Metadata-Version: 2.4
Name: subtitle-deduplicator
Version: 1.0.0
Summary: Remove duplicate/ghost entries from SRT subtitle files generated by auto-captioning tools
Project-URL: Homepage, https://github.com/fr0stb1rd/subtitle-deduplicator
Project-URL: Issues, https://github.com/fr0stb1rd/subtitle-deduplicator/issues
License: MIT
License-File: LICENSE
Keywords: caption,cleanup,deduplicator,srt,subtitle
Classifier: Development Status :: 5 - Production/Stable
Classifier: Environment :: Console
Classifier: Intended Audience :: Developers
Classifier: Intended Audience :: End Users/Desktop
Classifier: License :: OSI Approved :: MIT License
Classifier: Operating System :: OS Independent
Classifier: Programming Language :: Python :: 3
Classifier: Programming Language :: Python :: 3.8
Classifier: Programming Language :: Python :: 3.9
Classifier: Programming Language :: Python :: 3.10
Classifier: Programming Language :: Python :: 3.11
Classifier: Programming Language :: Python :: 3.12
Classifier: Topic :: Multimedia :: Video
Classifier: Topic :: Text Processing
Requires-Python: >=3.8
Description-Content-Type: text/markdown

# subtitle-deduplicator 🎬

[![PyPI](https://img.shields.io/pypi/v/subtitle-deduplicator)](https://pypi.org/project/subtitle-deduplicator/)
[![GitHub](https://img.shields.io/badge/github-fr0stb1rd%2Fsubtitle--deduplicator-blue?logo=github)](https://github.com/fr0stb1rd/subtitle-deduplicator)
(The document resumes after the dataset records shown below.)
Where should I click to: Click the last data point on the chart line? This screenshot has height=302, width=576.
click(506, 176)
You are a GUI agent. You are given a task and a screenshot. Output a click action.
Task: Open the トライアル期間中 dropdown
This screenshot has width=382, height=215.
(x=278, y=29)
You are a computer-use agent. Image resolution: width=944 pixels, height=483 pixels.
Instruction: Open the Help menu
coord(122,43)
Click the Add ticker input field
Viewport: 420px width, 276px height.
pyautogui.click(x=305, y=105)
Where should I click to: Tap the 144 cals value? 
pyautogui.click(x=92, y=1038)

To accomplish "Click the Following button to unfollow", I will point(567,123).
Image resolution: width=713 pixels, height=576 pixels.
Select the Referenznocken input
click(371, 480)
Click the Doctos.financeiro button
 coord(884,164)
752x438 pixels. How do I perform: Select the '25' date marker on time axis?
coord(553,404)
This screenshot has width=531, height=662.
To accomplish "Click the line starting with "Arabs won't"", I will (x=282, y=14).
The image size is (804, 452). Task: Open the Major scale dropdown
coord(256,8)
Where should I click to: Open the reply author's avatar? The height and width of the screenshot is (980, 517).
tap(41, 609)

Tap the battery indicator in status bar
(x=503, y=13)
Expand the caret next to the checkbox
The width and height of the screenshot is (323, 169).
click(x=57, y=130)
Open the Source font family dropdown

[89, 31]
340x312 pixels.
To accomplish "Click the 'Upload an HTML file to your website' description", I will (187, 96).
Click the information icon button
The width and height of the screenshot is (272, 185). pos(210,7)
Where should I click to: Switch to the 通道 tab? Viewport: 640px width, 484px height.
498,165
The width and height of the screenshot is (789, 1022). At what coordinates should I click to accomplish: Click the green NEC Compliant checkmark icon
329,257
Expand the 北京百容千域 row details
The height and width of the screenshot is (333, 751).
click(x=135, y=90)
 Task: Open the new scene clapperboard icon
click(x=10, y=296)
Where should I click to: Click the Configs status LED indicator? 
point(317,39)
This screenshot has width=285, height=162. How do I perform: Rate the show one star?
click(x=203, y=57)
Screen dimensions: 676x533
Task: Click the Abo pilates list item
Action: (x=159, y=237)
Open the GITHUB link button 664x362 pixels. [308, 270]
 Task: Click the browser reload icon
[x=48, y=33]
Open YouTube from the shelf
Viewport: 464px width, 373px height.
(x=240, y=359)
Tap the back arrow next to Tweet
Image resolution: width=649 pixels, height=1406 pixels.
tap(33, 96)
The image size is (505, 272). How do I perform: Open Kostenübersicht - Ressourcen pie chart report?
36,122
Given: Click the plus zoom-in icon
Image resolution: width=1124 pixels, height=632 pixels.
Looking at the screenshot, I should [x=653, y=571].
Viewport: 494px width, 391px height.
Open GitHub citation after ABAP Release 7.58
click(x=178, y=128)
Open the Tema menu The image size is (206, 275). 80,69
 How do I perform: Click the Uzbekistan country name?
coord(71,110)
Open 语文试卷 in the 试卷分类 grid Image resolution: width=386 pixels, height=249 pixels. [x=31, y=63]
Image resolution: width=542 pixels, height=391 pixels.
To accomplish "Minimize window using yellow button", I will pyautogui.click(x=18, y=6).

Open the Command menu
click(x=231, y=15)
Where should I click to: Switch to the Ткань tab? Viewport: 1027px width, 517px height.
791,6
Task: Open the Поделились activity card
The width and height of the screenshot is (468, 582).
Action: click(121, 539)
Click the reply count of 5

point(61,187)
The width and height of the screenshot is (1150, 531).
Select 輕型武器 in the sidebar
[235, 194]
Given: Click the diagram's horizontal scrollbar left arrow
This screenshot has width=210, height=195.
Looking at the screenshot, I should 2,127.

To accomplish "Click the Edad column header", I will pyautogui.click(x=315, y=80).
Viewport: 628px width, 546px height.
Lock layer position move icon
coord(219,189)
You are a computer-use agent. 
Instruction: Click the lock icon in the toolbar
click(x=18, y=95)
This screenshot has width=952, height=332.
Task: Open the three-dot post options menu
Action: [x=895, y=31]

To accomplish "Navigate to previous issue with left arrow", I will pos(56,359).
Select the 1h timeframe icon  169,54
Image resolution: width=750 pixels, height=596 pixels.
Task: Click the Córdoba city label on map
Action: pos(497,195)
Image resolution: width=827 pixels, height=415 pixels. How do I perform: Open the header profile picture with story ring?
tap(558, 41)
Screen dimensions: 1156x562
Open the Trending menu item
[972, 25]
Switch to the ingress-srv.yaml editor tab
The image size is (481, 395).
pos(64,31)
**SRT Subtitle Duplicate Remover**

Remove duplicate/ghost entries from auto-generated SRT subtitle files. | [GitHub](https://github.com/fr0stb1rd/subtitle-deduplicator) | [PyPI](https://pypi.org/project/subtitle-deduplicator/)

## Why?

Auto-generated SRT subtitles (from YouTube, Whisper, etc.) often contain duplicated entries in a "scrolling karaoke" pattern:

```
1
00:00:00,440 --> 00:00:02,909

so welcome to the last Talk of the day

2
00:00:02,909 --> 00:00:02,919
so welcome to the last Talk of the day
 

3
00:00:02,919 --> 00:00:06,630
so welcome to the last Talk of the day
and OSS what do ABI and why should they
```

Each real entry shows 2 lines (previous + new), and between them are 10ms "ghost" entries that only repeat the previous text. This roughly **triples** the file size and makes the subtitles unreadable.

## Install

```bash
pip install subtitle-deduplicator
```

## Usage

```bash
# Basic usage (outputs to video_deduped.srt)
subtitle-dedup video.srt

# Specify output file
subtitle-dedup video.srt -o video_clean.srt

# Overwrite in place
subtitle-dedup video.srt --in-place

# Custom ghost threshold (default: 20ms)
subtitle-dedup video.srt -t 50

# Specify encoding
subtitle-dedup video.srt -e latin-1
```

**Example Output:**

```text
✔ Deduplication complete!
ℹ Input:               video.srt
ℹ Output:              video_clean.srt
ℹ Original entries:    1559
ℹ Deduplicated:        760
ℹ Removed:             799 (51.3%)
```

## What It Removes

| Duplicate Type | Description |
|---|---|
| Ghost entries | 10ms entries that repeat previous text |
| Carry-over lines | First line duplicating previous entry's last line |
| Identical entries | Back-to-back entries with same text |
| Empty entries | Entries with no actual text content |

## Zero Dependencies

subtitle-deduplicator uses only Python standard library — no `pip install` requirements beyond Python 3.8+.

## License

MIT